Southeastern, whose services were acquired by DfT in October 2021, had its second-worst cancellation rate of 12.2% in the four weeks ended Jan. 7, which was the highest on record.

It was followed by Govia Thameslink Railway, consisting of Southern, Thameslink, Great Northern and Gatwick Express, and TransPennine Express, both achieving a score of 11.9%.

A DfT spokeswoman said: “We are working closely with train operators to ensure disruptions are kept to a minimum and long-term solutions are put in place, including the rapid hiring and training of new drivers.”

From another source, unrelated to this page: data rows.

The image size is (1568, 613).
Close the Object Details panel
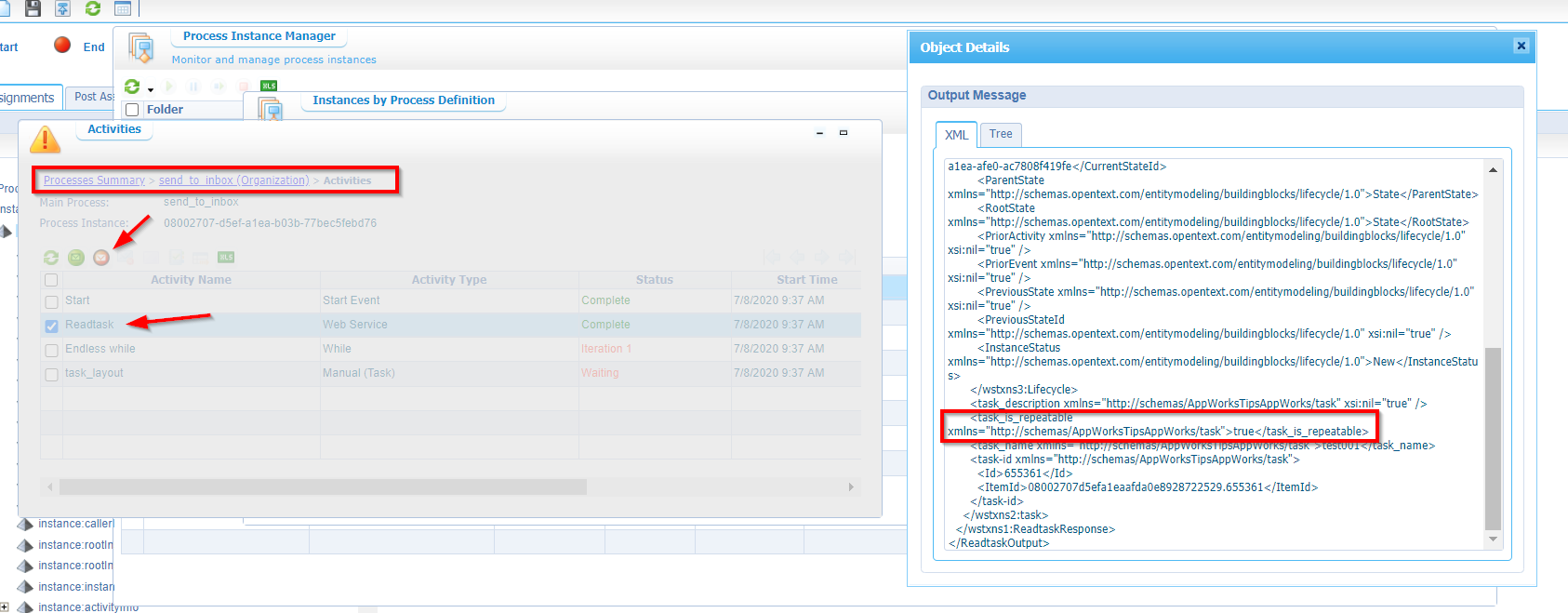tap(1521, 46)
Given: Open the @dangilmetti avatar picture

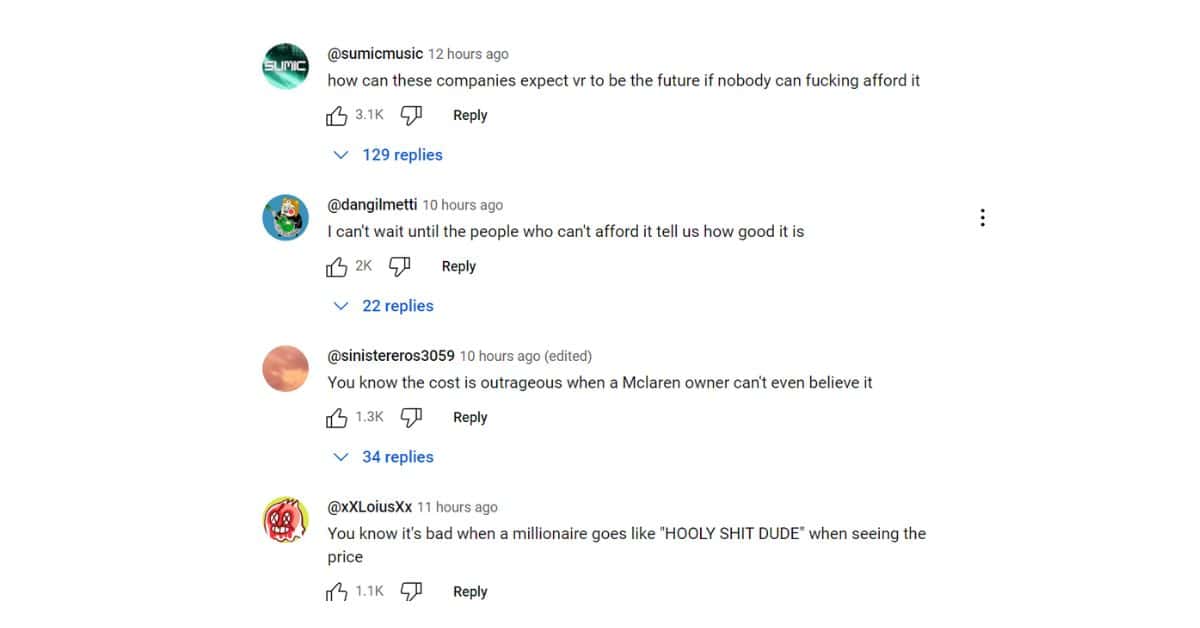Looking at the screenshot, I should click(285, 218).
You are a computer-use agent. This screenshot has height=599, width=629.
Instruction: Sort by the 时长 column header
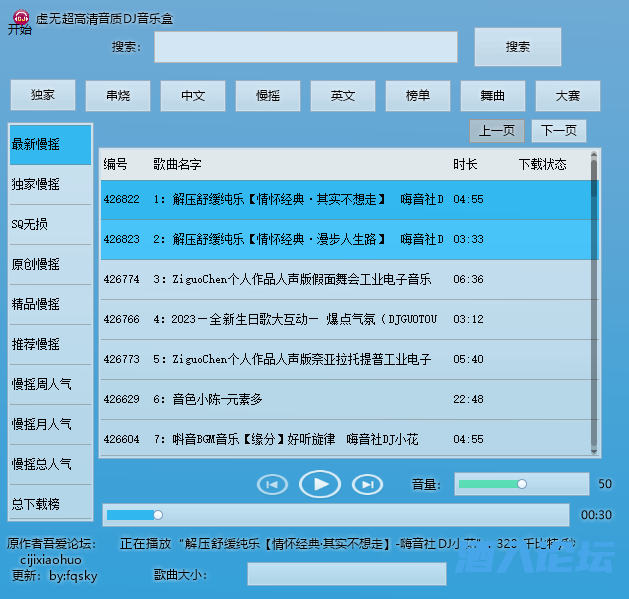click(x=465, y=164)
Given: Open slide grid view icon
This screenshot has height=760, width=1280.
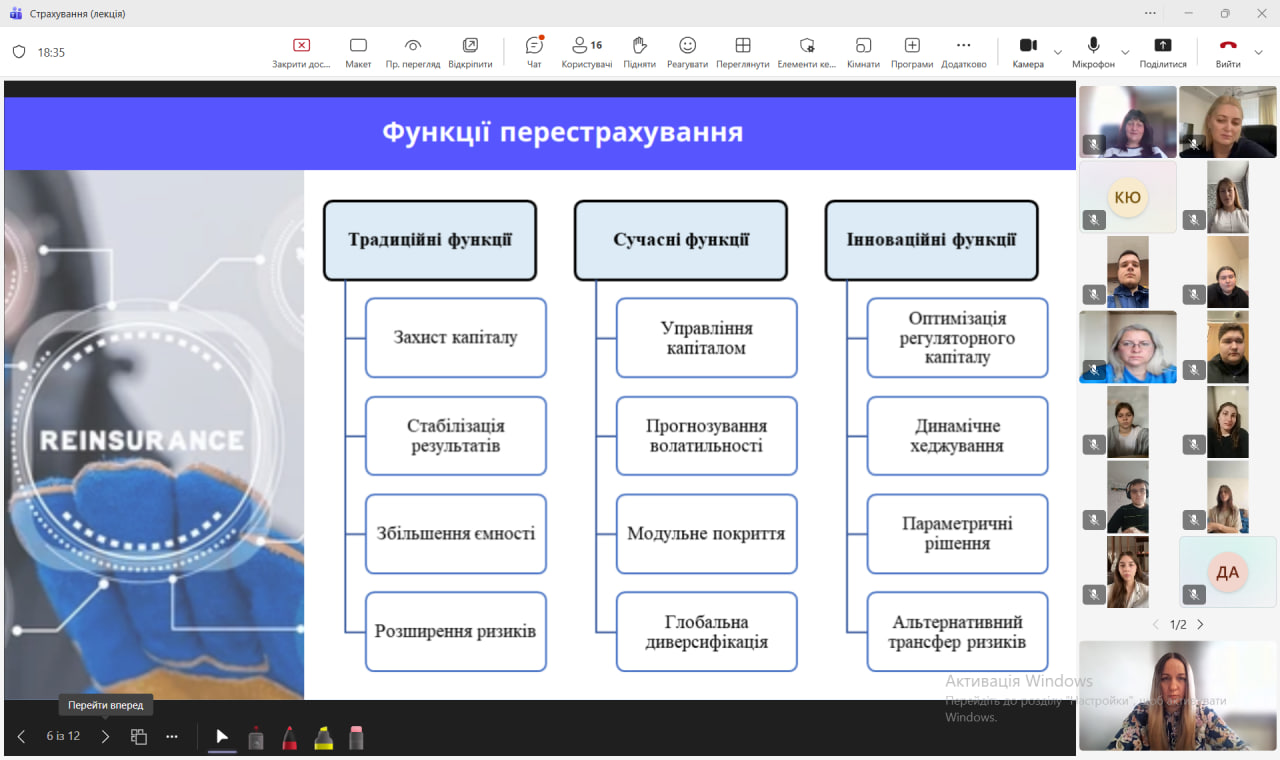Looking at the screenshot, I should [139, 737].
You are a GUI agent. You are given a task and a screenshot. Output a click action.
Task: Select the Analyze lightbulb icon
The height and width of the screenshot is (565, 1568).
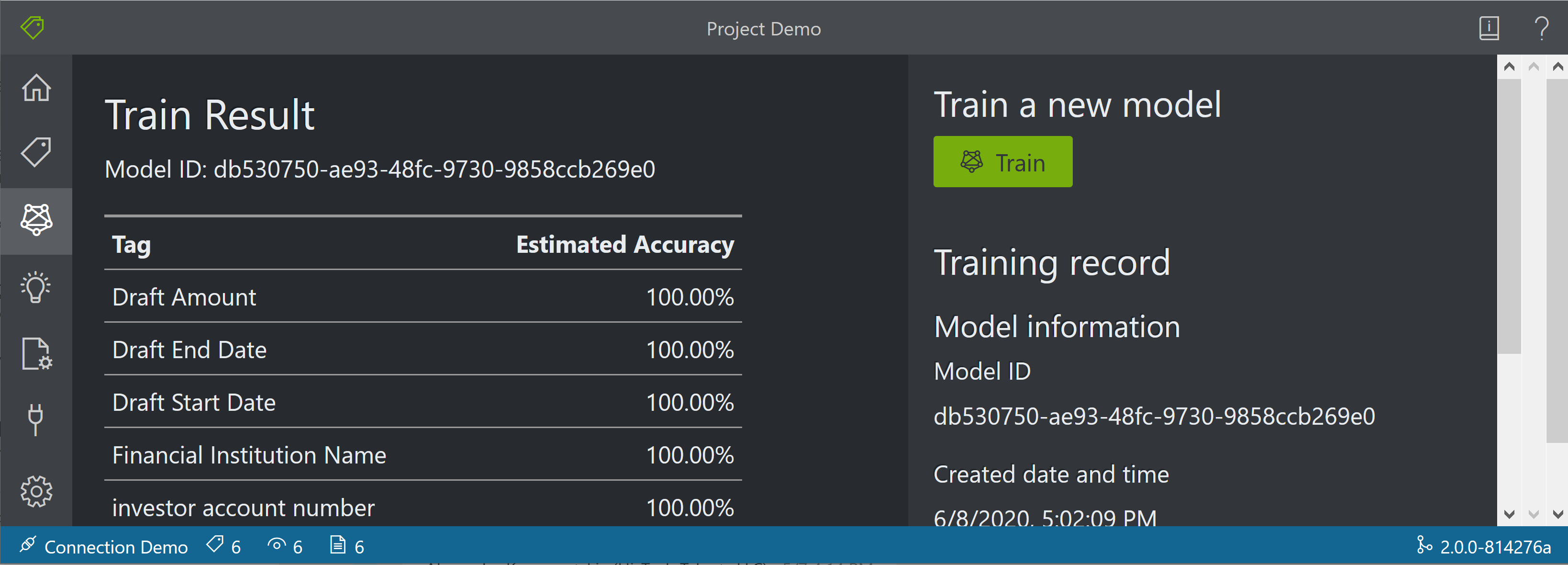(x=36, y=287)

Louise Haigh, Labor Shadow Transport Secretary, said: “Thirteen years of Conservative failure have left the country with second-rate infrastructure and rail services in crisis.

“Ministers continue to pay millions in taxpayer-funded performance bonuses to failing operators.

“The conservative response to railroad chaos is more like the same failed status quo.

“The next Labor government will end this farce, put passengers back at the heart of our rail network and invest in the infrastructure fit for the century to come.”

A spokesman for Avanti West Coast said: “We know our customers are not getting the service they deserve and we are sorry.

“Our new timetable, launched in December, has significantly increased the number of connections we operate and customers are seeing the benefits of this, with more seats and more frequent connections.

“Performance is steadily improving and we’re running far more services than we did in the fall.”

A spokesman for Rail Delivery Group, which represents operators, said the coronavirus pandemic has had a long-term impact on services, reducing staff training in 2020 and 2021 and increasing absentee rates.

He continued: “Unfortunately, these absences often result in last-minute cancellations, but train operators across the industry have worked tirelessly to recruit and train new staff to improve resilience.

“Apparently, the current nationwide row between three railroad unions has also caused serious disruption to traffic both on strike days and on days on both sides of it.”